__EXERCISE DATA__.

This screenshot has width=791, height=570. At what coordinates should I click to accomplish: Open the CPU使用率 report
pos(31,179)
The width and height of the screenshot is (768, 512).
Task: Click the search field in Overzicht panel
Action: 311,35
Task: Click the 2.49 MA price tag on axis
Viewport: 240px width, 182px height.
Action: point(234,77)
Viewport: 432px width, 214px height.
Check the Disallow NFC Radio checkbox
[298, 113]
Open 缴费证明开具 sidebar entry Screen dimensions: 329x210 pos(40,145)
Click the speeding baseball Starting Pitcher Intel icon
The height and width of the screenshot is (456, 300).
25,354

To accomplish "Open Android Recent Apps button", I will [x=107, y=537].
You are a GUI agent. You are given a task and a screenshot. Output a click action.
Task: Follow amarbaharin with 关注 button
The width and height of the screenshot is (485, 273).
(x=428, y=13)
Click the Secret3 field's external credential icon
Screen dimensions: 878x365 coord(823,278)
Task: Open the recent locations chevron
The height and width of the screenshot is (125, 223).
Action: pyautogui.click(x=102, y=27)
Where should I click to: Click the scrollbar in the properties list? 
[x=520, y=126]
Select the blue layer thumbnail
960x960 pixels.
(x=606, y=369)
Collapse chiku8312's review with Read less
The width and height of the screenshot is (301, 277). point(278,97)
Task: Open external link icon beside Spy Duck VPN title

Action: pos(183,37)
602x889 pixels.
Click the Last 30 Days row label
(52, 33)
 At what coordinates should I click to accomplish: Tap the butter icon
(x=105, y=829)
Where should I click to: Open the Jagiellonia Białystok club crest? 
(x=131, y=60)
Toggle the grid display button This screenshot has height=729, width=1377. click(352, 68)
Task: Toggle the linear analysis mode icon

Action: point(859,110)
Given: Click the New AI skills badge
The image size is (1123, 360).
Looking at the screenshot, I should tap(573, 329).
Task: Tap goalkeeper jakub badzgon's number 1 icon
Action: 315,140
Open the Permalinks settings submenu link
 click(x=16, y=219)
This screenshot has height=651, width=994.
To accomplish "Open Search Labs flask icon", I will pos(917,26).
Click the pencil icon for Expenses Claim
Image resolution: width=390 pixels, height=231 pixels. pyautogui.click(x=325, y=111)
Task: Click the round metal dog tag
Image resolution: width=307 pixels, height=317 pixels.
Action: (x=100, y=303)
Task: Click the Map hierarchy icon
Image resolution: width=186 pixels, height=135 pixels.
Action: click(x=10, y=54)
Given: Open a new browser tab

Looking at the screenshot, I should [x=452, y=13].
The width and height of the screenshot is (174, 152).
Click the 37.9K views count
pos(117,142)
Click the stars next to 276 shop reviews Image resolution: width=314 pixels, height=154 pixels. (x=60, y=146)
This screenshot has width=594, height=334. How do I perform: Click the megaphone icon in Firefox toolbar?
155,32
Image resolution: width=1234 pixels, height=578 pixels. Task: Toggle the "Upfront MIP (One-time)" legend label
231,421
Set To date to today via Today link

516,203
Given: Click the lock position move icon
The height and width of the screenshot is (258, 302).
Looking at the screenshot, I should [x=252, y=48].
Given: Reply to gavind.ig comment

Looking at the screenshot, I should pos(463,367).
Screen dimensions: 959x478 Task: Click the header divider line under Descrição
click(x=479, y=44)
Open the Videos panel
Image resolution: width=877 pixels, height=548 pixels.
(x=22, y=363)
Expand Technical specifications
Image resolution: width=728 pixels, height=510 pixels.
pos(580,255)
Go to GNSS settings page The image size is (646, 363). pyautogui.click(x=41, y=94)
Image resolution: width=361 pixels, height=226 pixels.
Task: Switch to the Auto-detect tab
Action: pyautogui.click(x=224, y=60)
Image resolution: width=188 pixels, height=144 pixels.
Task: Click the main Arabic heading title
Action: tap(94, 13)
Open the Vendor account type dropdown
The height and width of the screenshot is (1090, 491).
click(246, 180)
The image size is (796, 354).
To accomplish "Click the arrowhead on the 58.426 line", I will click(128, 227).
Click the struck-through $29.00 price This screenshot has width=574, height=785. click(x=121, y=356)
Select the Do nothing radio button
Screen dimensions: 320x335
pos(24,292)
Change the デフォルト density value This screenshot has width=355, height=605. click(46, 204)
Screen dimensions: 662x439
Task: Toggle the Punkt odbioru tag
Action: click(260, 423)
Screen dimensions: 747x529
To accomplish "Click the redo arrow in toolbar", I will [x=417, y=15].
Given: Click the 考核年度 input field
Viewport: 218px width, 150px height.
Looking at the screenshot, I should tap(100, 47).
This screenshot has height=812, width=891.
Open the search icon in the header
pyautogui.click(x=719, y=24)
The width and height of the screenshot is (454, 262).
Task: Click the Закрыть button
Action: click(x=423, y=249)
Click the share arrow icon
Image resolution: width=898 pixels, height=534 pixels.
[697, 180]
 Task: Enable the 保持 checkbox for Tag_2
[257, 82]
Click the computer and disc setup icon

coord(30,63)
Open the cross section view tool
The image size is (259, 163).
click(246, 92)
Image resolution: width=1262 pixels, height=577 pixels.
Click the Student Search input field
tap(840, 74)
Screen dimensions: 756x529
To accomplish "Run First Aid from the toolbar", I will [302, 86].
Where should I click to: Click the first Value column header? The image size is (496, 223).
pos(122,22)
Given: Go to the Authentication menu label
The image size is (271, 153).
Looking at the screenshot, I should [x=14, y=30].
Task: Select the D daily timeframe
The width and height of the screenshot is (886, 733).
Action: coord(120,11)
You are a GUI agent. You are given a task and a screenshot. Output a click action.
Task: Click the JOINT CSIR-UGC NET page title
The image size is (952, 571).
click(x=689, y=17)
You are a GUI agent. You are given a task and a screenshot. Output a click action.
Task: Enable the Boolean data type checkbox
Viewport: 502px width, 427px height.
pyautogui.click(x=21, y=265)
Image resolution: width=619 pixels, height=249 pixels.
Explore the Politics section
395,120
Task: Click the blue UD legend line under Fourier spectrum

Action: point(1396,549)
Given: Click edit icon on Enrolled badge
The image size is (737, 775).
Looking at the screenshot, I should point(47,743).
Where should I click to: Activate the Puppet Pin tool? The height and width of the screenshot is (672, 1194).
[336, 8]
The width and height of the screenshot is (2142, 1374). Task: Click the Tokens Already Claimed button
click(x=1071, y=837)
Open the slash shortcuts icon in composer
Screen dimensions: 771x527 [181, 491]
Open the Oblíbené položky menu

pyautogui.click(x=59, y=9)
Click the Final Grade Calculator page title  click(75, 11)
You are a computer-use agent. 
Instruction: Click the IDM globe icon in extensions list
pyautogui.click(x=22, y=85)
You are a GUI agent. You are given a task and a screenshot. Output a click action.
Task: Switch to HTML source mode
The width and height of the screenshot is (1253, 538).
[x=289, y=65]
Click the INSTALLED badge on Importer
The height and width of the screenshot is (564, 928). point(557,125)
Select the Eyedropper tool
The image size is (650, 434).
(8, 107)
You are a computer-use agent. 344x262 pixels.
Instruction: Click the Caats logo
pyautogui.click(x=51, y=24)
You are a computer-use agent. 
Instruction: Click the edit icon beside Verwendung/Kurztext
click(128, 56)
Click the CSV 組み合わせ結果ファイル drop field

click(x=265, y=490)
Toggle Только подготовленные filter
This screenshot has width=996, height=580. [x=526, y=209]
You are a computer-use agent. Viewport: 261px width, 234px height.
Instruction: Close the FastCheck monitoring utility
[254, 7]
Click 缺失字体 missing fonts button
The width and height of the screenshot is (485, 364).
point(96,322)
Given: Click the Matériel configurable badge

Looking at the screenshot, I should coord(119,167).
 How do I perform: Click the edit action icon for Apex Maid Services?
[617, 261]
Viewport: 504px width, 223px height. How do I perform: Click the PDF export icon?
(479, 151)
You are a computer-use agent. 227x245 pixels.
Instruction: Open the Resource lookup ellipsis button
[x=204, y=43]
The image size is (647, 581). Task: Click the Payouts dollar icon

__WHAT IS NEEDED__.
Give back precisely the lines above that start at the line containing "Task: Open external" and end at the line containing "Given: Click the New AI skills badge", inclusive. No other lines belong in the output.

__OUTPUT FOR THIS EXERCISE__.
Task: Open external link icon beside Spy Duck VPN title

Action: pos(183,37)
602x889 pixels.
Click the Last 30 Days row label
(52, 33)
 At what coordinates should I click to accomplish: Tap the butter icon
(x=105, y=829)
Where should I click to: Open the Jagiellonia Białystok club crest? 
(x=131, y=60)
Toggle the grid display button This screenshot has height=729, width=1377. click(352, 68)
Task: Toggle the linear analysis mode icon

Action: point(859,110)
Given: Click the New AI skills badge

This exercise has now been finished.